Penyusuran dari seorang penggiat alam bebas,  Riyanni Djakaru saat berangkat dengan motor boat kecil ke  pulau Bangka yang terletak di Sulawesi Utara.  Suatu pulau kecil  luasnya  4300 ha,  yang sangat besar potensi kekayaan alam bawah lautnya karena keindahannya  terumbu karangnya dan ikan yang berwarna-warninya. Bukan hanya keindahan laut saja, tetapi kesuburan tanah di pulau Bangka itu membuat  masyarakat Desa Kahuku,  Pulau Bangka bercocok tanam sebagai sumber mata pencahariannya.
 Sayangnya, keindahan dan kenyamanan hidup masyarakat Pulau Bangka, Sulawesi Utara terusik dengan adanya  penambangan biji besih.   Selain akan merusak lingkungan ekologi , juga datangnya  investor penambangan ini dengan cara yang tidak terpuji.  Mereka datang dengan ancaman agar  masyarakat atau penduduk menjual tanahnya untuk dipakai  penambangan.  Rencana mereka untuk menguasai setengah dari pulau untuk penambangan.  Apabila mereka tidak mau melepaskan  dan tetap mempertahankan tanah kelahiran dan tanah tempat mereka bercocok tanam, maka ancaman akan diperoleh.  Mereka yang mempertahankan tanah kelahirannya dan tidak mau menjual tanahnya akan  ditembak atau dimasukkan ke dalam penjara.
Riyanni Djakaru bertemu  dua orang ibu yang masing-masing bernama  Maria Taramen, penggagas Tunas Hijau, suatu komunitas swadaya Minahasa Utara. Juga seorang ibu lainnya bernama  Diana F. Takumansang, dari Desa Kakuhu,  yang merupakan pendamping dari Maria.
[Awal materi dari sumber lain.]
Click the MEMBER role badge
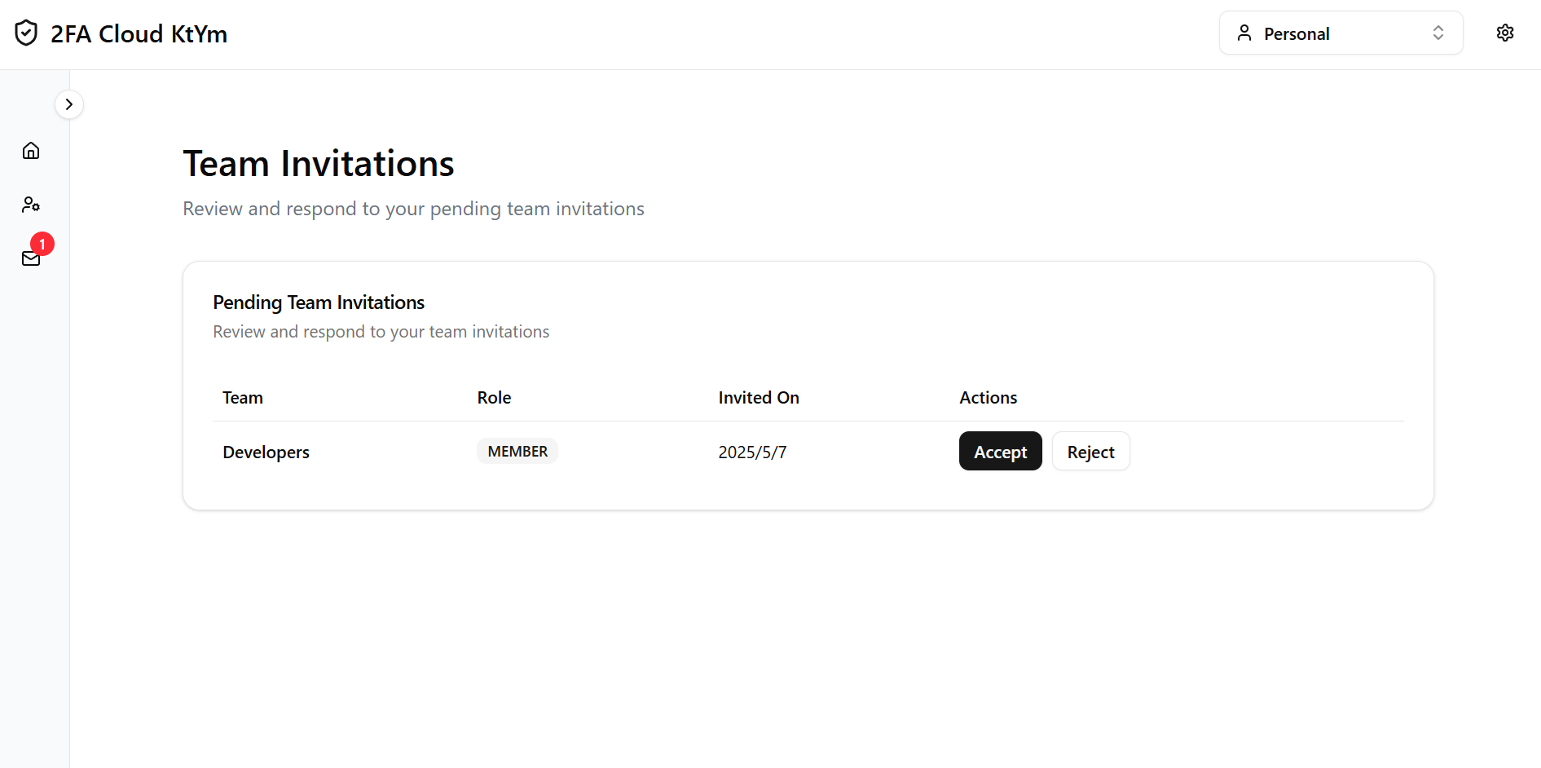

Masyarakat menolak gagasan dari izin pembangunan untuk penambangan bijih besi yang jelas akan merusak lingkungan.  Usaha dari kedua ibu-ibu itu dengan cara meminta kepada laki-laki untuk  menjaga pulau di garis depan.  IBu-ibu diminta  menjaga di garis belakang membantu secara spiritual dan dukungan moril agar ikut menolak segala yang diminta oleh calon investor. Bahkan akhirnya kedua ibu itu  sudah merasa tidak takut lagi menghadapi petugas yang ingin menyita tanah mereka. Â
Perjuangan dari kedua ibu Maria dan Diana dimulai dengan diskusi , bernegosiasi  dengan penggagas koalisi dan petisi  on-line yang dikirimkan kepada masyakat global dan Indonesia untuk mendukung perjuangan yang mereka lakukan.  Â
 Perjuangan kedua ibu itu sangat keras , secara hukum aksi mereka sudah sampai ke pengadilan dan pengadilan telah memutuskan agar perusahaan atau investor menghentikan pengadilan.  Namun, ternyata di lapangan penambangan masih juga dilakukan secara diam-diam dan masif.  Hanya untuk menenangkan sebentar saja, tapi para birokrat dan investor tak pernah berhenti untuk menghentikan apa yang seharusnya tidak mereka lakukan.
 Sampai titik darah penghabisan kedua  perempuan itu tampil di garis depan sebagai Pejuang pembangunan .  Pejuang pembangunan untuk menyelamatkan tanah kelahiran ,tanah miliknya dan menjaga keharmonisan lingkungan .   Keputusan sudah bulat mereka tidak  ingin terhempas dari kehidupan mewah sesaat dengan menjual tanahnya dan menderita kemiskinan untuk anak cucunya di masa mendatang
Inspirasi dari dua orang perempuan yang sangat berani menantang sebuah kerusakan lingkungan dan harmoni hanya demi sebuah keuntungan, ketamakan, kerakusan segelintir orang.